Elomar, aos 74 anos, carregou seus 800 cavaleiros para um concerto fabuloso. A voz está segura, firme, um "trovejo", como diz o próprio compositor; o violão, impecável. Percorrem os dedos, "enforcando o pescoço da viola", com uma intimidade invejável. Cada acorde sem trastejar. Um mestre, de fato.
Cantando sobre o sertão profundo, em constante diálogo com a Idade Média, o "Príncipe da Caatinga", como definiu Vinícius de Moraes, dedicou boa parte da apresentação às sua árias sertânicas - uma definição elomariana para as árias de suas óperas, que também versam sobre a caatinga.

Elomar, além de compor o cancioneiro brasileiro, com "Campo Branco" e "Arrumação", também se dedica à música erudita. Ao todo, o cantor e compositor gravou um total de 15 discos, entre 1972 e 1995, mergulhando em óperas, concertos e canções.

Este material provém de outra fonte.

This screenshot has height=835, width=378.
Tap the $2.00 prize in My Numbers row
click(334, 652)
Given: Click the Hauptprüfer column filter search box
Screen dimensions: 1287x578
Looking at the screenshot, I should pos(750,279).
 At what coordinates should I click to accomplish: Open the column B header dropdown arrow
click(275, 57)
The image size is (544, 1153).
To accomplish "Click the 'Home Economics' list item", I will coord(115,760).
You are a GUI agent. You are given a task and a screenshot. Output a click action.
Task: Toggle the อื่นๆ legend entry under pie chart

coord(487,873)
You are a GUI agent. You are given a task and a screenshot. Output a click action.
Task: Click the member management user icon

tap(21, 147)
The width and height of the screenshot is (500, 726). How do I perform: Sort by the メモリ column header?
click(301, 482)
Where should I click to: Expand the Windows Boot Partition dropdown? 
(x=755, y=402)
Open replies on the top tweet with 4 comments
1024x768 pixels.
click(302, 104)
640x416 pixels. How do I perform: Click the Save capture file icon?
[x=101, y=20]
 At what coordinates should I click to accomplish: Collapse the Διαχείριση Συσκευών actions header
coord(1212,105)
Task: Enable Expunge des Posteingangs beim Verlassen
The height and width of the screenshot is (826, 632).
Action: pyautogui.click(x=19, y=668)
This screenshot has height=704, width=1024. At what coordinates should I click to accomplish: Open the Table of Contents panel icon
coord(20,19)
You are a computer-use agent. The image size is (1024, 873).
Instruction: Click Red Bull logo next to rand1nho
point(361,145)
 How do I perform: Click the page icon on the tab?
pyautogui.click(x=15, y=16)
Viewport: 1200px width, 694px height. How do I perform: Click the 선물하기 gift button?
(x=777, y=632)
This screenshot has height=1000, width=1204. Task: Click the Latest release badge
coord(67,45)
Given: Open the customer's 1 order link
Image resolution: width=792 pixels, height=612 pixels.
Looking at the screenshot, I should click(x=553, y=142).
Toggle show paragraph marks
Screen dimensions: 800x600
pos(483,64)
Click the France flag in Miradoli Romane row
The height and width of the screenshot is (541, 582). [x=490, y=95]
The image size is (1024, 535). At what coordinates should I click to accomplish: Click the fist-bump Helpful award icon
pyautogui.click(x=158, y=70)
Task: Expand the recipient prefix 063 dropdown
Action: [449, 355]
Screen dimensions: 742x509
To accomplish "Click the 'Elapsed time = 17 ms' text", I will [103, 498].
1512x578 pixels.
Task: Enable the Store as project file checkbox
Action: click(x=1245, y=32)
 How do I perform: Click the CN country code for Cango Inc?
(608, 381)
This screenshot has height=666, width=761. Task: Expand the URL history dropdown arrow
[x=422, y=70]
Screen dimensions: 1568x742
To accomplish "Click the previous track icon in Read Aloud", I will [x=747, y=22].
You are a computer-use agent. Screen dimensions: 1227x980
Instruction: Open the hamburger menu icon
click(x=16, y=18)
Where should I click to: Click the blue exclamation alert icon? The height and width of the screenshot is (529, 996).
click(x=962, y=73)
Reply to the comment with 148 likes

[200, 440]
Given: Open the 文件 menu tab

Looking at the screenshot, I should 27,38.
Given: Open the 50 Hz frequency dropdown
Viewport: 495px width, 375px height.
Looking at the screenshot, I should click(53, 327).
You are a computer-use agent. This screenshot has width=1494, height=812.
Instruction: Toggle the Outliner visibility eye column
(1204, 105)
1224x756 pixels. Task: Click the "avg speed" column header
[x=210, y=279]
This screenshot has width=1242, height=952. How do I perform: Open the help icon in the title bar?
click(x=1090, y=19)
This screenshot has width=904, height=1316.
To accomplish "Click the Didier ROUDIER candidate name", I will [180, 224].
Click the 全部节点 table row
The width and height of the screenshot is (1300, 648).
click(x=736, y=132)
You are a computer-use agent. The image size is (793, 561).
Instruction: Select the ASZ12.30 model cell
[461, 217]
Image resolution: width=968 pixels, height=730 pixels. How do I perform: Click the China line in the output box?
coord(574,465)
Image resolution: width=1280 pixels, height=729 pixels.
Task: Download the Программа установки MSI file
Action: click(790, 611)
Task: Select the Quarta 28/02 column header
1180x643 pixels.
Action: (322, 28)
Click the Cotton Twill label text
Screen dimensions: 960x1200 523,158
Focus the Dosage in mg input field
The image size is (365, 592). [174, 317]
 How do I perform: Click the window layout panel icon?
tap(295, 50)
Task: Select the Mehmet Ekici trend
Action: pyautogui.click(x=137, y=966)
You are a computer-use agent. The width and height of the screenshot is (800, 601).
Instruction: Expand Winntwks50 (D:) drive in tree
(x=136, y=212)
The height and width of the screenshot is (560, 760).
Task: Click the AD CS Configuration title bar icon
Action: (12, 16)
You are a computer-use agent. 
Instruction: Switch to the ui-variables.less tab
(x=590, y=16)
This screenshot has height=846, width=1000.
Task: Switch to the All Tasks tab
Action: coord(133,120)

Bem humorado, Elomar fez do concerto um stand-up, arrancando gargalhadas com seus causos entre uma canção e outra. "Eu não gosto de fazer shows, não. Por isso mesmo, cobro caro. Mas aí tem esses artistas que cobram ainda mais caro, e o meu caro, no fim das contas, sai baratinho. Então, tenho que vir tocar", contou.

Na plateia, alma alguma teve coragem de fotografar ou filmar a apresentação. Entrando no teatro, os funcionários já alertavam sobre as exigências do recluso baiano. Na fileira à minha frente, um sujeito teve a façanha de fotografá-lo. De fininho, sacou a câmera do bolso, mirou em direção ao palco, e pimba! Lá veio o segurança pedindo que ele desligasse a máquina. Elomar provavelmente ficou desfocado -sem tempo, o sujeito, para fazer um enquadramento caprichado. Mas lá está Elomar, capturado pela lente do fã sortudo.

Risos surgiram novamente no final da apresentação, quando o baiano pediu à platéia que cantasse "Arrumação" junto com ele. "Quando faço show, eu gosto de cantar minhas músicas. Afinal, o cachê é meu. O povo fica batendo palma, cantando (Elomar, sentado, balança seu corpo para a esquerda e para a direita, forçando um sorriso débil no rosto). Mas, nessa, todos que sabem a letra podem cantar comigo", convida, entre risos.

"Tão Tarde e Nem Sinal", uma das árias mais belas de Elomar, trecho da ópera "A Carta", foi uma das preciosidades do roteiro. "Gabriela" e "Rapto de Juana do Tarugo" comprovavam a complexidade poética e musical elomariana. É essa complexidade que atrai um punhado de estudantes de história, letras, música e antropologia da graduação ao doutorado, de diversas universidades do País.

Com ingressos a preços populares (R$ 20 / R$ 10), jovens, idosos e famílias, todos reunidos na platéia como numa confraria. Um encontro para privilegiados, que escutam das variações dialetais da língua portuguesa as confissões do sertão profundo.

De arrepiar é a "Cantiga de Amigo", balbuciada do início ao fim pelos 800 seguidores de Elomar. De arrepiar é ouvir "Campo Branco", que chega a marejar os olhos de qualquer peão. Elomar deixa o palco com dificuldades. Todo mundo grita sua música favorita. Que ele volte. Cante mais. Nunca mais saia dali. Faltaram ainda "Curvas do Rio", "O Pedido", "O Peão na Amarração". Que venha o próximo, mestre.

Publicada no jornal O Diário (07/02/2010).